What you should do:
Can you print the lines of the data below word for word, starting with the line that contains "Select :Build breadcrumb in left pane" and going on through the line that contains "coord(58,185)", including both of those lines?

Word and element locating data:
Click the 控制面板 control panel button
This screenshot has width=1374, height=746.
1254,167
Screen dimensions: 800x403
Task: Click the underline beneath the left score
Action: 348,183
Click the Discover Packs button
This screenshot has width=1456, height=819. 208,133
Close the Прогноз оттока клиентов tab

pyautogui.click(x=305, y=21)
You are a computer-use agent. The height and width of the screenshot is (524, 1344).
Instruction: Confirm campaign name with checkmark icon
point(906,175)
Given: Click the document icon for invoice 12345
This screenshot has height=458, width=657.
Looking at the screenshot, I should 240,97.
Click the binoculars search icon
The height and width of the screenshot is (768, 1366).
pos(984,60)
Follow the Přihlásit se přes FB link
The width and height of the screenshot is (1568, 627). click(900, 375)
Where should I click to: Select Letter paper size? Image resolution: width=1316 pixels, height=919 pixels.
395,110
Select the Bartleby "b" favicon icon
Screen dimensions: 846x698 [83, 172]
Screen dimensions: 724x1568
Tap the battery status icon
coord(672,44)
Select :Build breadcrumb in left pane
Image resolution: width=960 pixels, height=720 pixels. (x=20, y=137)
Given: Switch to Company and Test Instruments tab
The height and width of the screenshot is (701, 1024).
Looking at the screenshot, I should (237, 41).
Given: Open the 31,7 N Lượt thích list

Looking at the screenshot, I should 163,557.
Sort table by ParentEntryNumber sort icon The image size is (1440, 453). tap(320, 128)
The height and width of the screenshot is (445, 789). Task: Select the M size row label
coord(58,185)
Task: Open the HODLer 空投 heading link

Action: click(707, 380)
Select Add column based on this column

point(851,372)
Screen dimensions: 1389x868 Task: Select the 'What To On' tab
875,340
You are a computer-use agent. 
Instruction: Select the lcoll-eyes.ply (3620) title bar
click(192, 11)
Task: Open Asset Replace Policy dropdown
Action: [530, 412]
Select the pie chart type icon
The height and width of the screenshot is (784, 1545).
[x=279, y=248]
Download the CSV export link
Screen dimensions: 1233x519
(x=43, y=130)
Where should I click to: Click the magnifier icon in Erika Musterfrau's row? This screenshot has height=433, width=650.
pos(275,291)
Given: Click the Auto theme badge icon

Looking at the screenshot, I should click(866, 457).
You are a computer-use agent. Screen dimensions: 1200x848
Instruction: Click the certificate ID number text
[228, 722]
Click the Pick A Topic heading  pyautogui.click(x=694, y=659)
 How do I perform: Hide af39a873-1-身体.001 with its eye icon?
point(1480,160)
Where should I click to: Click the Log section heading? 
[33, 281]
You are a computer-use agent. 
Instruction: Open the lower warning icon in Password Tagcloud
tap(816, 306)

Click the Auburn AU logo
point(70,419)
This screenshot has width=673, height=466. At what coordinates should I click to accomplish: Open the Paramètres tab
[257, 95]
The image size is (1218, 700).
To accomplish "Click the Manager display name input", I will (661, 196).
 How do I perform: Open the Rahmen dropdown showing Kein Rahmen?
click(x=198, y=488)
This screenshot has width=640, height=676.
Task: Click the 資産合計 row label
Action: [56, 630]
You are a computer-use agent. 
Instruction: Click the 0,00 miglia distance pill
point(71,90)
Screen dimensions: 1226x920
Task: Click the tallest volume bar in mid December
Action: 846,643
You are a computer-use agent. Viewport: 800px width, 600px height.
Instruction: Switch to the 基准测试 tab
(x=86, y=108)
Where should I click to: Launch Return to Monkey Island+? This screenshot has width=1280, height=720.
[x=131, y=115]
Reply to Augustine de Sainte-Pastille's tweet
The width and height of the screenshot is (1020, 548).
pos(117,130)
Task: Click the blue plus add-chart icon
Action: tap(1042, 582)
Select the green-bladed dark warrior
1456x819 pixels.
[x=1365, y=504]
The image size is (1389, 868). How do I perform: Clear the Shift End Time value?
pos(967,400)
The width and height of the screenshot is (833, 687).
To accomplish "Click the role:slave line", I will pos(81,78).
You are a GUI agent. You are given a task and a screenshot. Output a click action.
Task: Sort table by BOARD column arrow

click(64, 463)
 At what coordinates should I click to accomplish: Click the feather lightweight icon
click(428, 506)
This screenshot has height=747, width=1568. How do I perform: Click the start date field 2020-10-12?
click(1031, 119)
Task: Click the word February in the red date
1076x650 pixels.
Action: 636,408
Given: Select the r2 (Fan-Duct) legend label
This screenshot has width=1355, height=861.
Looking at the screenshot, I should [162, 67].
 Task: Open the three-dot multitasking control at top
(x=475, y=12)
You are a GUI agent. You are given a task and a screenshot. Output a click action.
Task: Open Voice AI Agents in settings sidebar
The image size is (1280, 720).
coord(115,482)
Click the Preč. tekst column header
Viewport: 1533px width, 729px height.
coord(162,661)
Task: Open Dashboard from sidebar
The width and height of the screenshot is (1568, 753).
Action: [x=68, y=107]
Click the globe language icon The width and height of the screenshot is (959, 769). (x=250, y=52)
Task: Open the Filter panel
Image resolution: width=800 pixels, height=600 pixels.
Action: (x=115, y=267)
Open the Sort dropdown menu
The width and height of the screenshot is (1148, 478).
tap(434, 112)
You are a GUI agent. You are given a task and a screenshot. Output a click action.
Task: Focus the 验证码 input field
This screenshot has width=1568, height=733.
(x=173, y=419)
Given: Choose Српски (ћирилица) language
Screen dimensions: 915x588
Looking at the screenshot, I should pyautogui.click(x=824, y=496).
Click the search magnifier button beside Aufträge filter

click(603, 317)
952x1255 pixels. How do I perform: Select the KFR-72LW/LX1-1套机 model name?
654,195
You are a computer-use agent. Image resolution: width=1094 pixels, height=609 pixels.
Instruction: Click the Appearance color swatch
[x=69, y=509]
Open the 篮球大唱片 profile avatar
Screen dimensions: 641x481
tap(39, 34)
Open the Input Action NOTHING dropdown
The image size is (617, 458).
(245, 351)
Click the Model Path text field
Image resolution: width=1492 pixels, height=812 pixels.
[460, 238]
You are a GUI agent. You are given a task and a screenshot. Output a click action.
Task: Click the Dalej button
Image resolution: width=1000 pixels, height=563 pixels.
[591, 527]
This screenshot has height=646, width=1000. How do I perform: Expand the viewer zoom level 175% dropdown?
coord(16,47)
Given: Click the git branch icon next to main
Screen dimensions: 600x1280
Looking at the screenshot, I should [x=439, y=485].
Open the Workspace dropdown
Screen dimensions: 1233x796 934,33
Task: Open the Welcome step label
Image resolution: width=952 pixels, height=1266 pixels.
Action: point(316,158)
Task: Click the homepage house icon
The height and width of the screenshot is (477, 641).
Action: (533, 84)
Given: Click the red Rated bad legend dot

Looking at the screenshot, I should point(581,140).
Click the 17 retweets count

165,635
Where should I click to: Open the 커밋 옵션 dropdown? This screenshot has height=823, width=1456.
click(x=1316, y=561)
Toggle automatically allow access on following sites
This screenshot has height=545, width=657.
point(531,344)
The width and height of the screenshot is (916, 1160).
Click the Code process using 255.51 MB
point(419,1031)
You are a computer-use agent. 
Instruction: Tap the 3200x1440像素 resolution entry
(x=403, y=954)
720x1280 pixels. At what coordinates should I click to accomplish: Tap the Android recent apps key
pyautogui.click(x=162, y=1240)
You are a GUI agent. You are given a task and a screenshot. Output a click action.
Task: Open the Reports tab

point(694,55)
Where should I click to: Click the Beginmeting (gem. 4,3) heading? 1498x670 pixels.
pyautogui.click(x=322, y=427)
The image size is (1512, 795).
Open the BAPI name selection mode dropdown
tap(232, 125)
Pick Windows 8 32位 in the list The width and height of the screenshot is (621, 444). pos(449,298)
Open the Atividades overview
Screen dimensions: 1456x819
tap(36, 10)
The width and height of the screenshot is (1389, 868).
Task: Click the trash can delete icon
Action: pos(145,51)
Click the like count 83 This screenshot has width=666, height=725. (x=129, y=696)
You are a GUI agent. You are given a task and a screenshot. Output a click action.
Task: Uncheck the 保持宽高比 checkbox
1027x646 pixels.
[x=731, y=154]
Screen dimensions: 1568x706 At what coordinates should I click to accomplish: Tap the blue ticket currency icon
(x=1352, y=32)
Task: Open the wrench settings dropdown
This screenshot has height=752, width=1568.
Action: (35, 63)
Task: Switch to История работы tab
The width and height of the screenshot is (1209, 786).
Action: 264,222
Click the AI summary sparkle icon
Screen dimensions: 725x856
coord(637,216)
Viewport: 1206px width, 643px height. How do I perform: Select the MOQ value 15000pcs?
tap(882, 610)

Task solution:
Select :Build breadcrumb in left pane
Image resolution: width=960 pixels, height=720 pixels. (x=20, y=137)
Given: Switch to Company and Test Instruments tab
The height and width of the screenshot is (701, 1024).
Looking at the screenshot, I should (237, 41).
Given: Open the 31,7 N Lượt thích list

Looking at the screenshot, I should 163,557.
Sort table by ParentEntryNumber sort icon The image size is (1440, 453). tap(320, 128)
The height and width of the screenshot is (445, 789). Task: Select the M size row label
coord(58,185)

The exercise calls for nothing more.